TEXT BLOCK -
================================

T=mc²

The most difficult part of the transgender experience is arguably getting other people to understand how it could be that someone born with a male reproductive system could insist she's a woman, or someone born with a female reproductive system insisting he's a man. After all, if you have a penis then you ARE a man, or, if you have a vagina you ARE a woman. Most people treat this as such an obvious thing that it needs no explaining or questioning: Well, Duh!  I liken this to the time of Copernicus, when most people believed the world was flat and the sun, moon, and stars circled around it—the Earth was the center of the Universe. It was such an obvious thing that it didn't need any questioning, and it would be crazy to suggest otherwise. You can look up in the sky and watch the sun move across from east to west throughout the day. You can watch the moon and stars move across the night sky. All the while, you can't feel the Earth moving under your feet. It is so obvious that everything circles around the world! Well, Duh!

We all know how that story ends.

================================

EXERCISE -
Do these statements agree with the passage on the transgender experience? For each, answer yes or no and quote the words of the passage that decide it.
1. In the time of Copernicus, most people believed the Earth was the center of the Universe.
2. A person can feel the Earth moving under their feet.
3. The sun can be seen moving across the sky from west to east.
The material after this point is separate from the passage on the transgender experience.

GIVEN INFORMATION -
================================

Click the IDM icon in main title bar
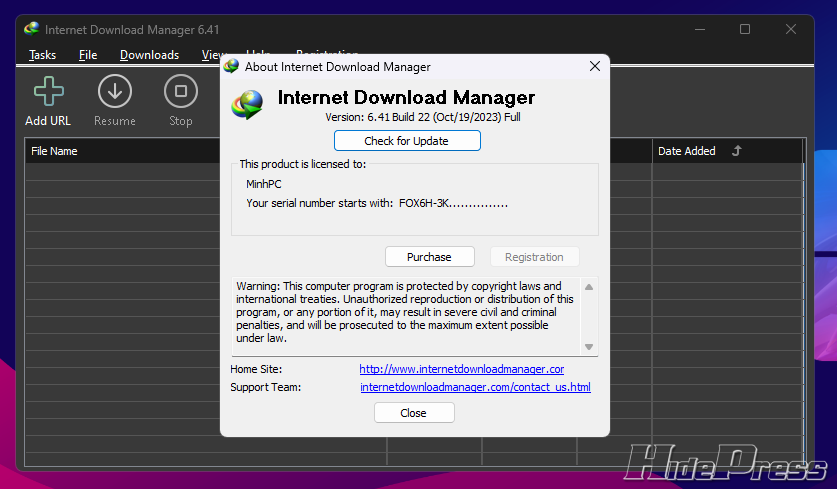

================================

ANSWER FOR THIS EXERCISE -
1. Yes: "the Earth was the center of the Universe."
2. No: "All the while, you can't feel the Earth moving under your feet."
3. No: "You can look up in the sky and watch the sun move across from east to west throughout the day."